Antibiotici, ma con giudizio. Un monito che arriva dall’Organizzazione mondiale della sanità (Who), che anche quest’anno ha organizzato la Settimana mondiale della consapevolezza sugli antibiotici (World Antibiotics Awareness Week), con lo scopo di promuovere, per l’appunto, l’utilizzo più ragionato e cosciente possibile di uno strumento terapeutico al tempo stesso potente e pericoloso – e il cui consumo è spesso abusato. Il motto di quest’anno è un mantra su cui gli esperti battono da tempo: “Consultati con il tuo medico prima di assumere antibiotici”, dal momento che, per l’appunto, l’abuso o l’uso scorretto degli antibiotici rappresenta un problema non indifferente sia per la salute individuale che per quella pubblica – è il dibattutissimo tema dell’antibiotico-resistenza. Abbiamo provato a mettere insieme i miti, i luoghi comuni e le domande più frequenti relative agli antibiotici: di seguito il nostro piccolo vademecum.

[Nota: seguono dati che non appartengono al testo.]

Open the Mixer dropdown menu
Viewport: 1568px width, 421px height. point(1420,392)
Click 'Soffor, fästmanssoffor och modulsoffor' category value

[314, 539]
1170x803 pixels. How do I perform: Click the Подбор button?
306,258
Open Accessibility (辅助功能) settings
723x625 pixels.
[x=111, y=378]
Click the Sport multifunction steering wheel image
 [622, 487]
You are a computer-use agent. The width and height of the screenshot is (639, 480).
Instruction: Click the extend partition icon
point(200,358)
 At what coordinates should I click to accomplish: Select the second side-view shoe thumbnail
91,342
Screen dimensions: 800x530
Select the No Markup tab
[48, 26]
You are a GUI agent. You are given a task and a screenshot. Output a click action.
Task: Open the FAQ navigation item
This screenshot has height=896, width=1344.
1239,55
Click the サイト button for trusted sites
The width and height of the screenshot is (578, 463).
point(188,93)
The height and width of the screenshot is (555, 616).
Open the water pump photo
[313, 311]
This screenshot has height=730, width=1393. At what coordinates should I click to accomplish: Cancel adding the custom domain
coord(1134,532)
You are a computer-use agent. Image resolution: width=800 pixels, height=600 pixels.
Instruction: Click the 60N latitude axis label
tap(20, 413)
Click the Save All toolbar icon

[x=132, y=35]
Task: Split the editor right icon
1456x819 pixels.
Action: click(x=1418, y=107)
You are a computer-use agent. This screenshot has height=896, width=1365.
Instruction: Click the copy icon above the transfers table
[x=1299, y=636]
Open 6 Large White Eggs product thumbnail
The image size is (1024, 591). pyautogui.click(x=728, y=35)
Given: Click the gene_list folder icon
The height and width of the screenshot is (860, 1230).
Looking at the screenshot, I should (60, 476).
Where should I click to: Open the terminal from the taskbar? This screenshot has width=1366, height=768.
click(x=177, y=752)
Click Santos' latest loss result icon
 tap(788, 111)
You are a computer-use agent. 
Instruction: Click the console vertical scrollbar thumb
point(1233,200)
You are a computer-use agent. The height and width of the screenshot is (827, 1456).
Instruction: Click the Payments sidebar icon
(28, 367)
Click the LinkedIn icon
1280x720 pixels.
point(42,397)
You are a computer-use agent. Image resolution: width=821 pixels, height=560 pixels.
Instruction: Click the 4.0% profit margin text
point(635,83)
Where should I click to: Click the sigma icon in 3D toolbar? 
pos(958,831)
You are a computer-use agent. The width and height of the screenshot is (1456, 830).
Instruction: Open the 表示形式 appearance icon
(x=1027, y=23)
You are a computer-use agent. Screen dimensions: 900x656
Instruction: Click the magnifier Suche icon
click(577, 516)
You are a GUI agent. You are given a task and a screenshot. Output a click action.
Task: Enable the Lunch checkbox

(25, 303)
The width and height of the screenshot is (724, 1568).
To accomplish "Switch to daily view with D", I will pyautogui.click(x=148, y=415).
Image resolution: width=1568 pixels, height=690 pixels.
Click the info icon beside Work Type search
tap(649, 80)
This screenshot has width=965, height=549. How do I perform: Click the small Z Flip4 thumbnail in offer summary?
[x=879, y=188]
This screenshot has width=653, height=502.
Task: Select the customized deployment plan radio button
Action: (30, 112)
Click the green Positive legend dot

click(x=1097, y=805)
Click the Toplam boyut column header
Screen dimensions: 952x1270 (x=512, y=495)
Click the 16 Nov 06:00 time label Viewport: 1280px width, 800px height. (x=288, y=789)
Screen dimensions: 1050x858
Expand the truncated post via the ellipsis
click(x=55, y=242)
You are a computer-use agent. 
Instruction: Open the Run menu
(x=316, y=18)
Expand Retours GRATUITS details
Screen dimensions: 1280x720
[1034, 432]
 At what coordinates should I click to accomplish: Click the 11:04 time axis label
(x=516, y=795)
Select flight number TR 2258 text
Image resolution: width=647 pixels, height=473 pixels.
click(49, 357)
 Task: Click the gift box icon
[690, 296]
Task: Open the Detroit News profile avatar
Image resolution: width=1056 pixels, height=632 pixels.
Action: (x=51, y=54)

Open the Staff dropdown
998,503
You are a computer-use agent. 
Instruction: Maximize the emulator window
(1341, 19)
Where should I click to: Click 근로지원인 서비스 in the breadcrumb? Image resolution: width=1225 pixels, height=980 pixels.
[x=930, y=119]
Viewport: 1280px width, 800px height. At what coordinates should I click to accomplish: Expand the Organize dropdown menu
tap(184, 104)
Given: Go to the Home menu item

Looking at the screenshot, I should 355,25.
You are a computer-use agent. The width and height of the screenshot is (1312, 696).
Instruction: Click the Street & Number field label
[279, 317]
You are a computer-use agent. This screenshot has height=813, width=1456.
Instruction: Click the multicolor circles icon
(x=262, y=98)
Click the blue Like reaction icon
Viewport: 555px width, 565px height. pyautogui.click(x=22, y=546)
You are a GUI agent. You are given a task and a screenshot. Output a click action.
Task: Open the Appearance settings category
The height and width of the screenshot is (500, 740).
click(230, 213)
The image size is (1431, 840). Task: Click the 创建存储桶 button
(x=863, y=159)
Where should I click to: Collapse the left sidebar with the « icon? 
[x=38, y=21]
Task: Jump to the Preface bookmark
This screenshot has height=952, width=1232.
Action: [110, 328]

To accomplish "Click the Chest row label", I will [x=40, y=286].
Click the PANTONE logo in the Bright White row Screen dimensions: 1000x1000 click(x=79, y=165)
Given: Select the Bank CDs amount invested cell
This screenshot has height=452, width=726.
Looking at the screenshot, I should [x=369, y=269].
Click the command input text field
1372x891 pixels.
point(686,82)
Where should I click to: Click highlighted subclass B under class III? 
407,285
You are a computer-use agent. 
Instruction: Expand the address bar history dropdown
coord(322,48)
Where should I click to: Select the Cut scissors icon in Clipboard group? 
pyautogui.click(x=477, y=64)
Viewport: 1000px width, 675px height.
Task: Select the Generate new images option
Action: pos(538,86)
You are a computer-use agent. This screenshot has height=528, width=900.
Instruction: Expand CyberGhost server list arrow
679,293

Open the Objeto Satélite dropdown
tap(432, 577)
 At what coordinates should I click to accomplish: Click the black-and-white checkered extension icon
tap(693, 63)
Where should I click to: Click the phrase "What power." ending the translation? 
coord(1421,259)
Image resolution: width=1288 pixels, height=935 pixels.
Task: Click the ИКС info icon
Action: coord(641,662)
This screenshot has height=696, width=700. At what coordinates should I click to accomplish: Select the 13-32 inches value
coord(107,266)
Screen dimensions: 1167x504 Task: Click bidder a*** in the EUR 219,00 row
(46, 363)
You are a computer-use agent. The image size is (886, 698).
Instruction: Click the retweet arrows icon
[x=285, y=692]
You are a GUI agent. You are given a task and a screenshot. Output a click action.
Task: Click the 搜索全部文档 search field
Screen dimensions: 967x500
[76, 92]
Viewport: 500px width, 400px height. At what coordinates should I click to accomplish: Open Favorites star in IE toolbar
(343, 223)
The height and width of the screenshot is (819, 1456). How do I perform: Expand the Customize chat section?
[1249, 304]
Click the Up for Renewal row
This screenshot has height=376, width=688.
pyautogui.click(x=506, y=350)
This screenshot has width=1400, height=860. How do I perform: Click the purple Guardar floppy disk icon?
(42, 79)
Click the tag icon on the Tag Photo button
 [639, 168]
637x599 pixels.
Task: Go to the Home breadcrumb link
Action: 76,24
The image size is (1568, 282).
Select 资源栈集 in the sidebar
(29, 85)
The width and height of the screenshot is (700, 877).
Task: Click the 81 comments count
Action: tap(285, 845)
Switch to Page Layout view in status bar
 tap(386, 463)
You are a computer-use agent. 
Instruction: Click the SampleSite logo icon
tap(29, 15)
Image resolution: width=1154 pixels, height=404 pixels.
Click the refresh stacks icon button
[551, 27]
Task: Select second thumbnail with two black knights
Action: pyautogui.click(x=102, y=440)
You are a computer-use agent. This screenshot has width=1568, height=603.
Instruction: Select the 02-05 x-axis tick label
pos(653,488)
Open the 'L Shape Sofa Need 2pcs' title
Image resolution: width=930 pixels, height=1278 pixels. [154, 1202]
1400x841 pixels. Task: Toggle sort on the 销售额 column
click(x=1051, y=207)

1. Non trattano le infezioni virali
Potrebbe sembrare un’informazione ovvia. Ma non lo è, tanto che la stessa Organizzazione Mondiale della Sanità è tornata a ribadirlo e che, per esempio, uno studio condotto nel 2012 ha svelato che un americano su tre è convinto che gli antibiotici siano efficaci contro il raffreddore. In verità, gli antibiotici funzionano solo e soltanto contro le infezioni batteriche, e sono del tutto inefficaci contro le infezioni virali, come, per esempio, influenza e raffreddore).
2. Gli antibiotici non distinguono tra batteri buoni e cattivi
Non tutti i batteri fanno male. Il microbiota, per esempio, l’insieme delle migliaia di specie microscopiche che ospitiamo nel nostro organismo, svolge ruoli fondamentali per la salute, funzionando da barriera contro i patogeni, regolando l’assorbimento dei nutrienti, la produzione di vitamine ed energia e le difese immunitarie. L’uso continuo di antibiotici, specie se non necessario e specie quando si tratta di farmaci “ad ampio spettro” – quelli meno specifici, che non si limitano a eliminare selettivamente uno o più ceppi di batteri – può danneggiare gravemente il microbioma. Uno studio pubblicato nel 2013 sul Journal of Antimicrobial Chemotherapy ha svelato che i medici sembrano essere particolarmente propensi a prescrivere antibiotici ad ampio spettro in particolare per infezioni del tratto respiratorio, urinario e della pelle: gli autori del lavoro hanno osservato che in molti casi sarebbe stato possibile adoperare farmaci specifici, con risultati migliori e meno effetti collaterali.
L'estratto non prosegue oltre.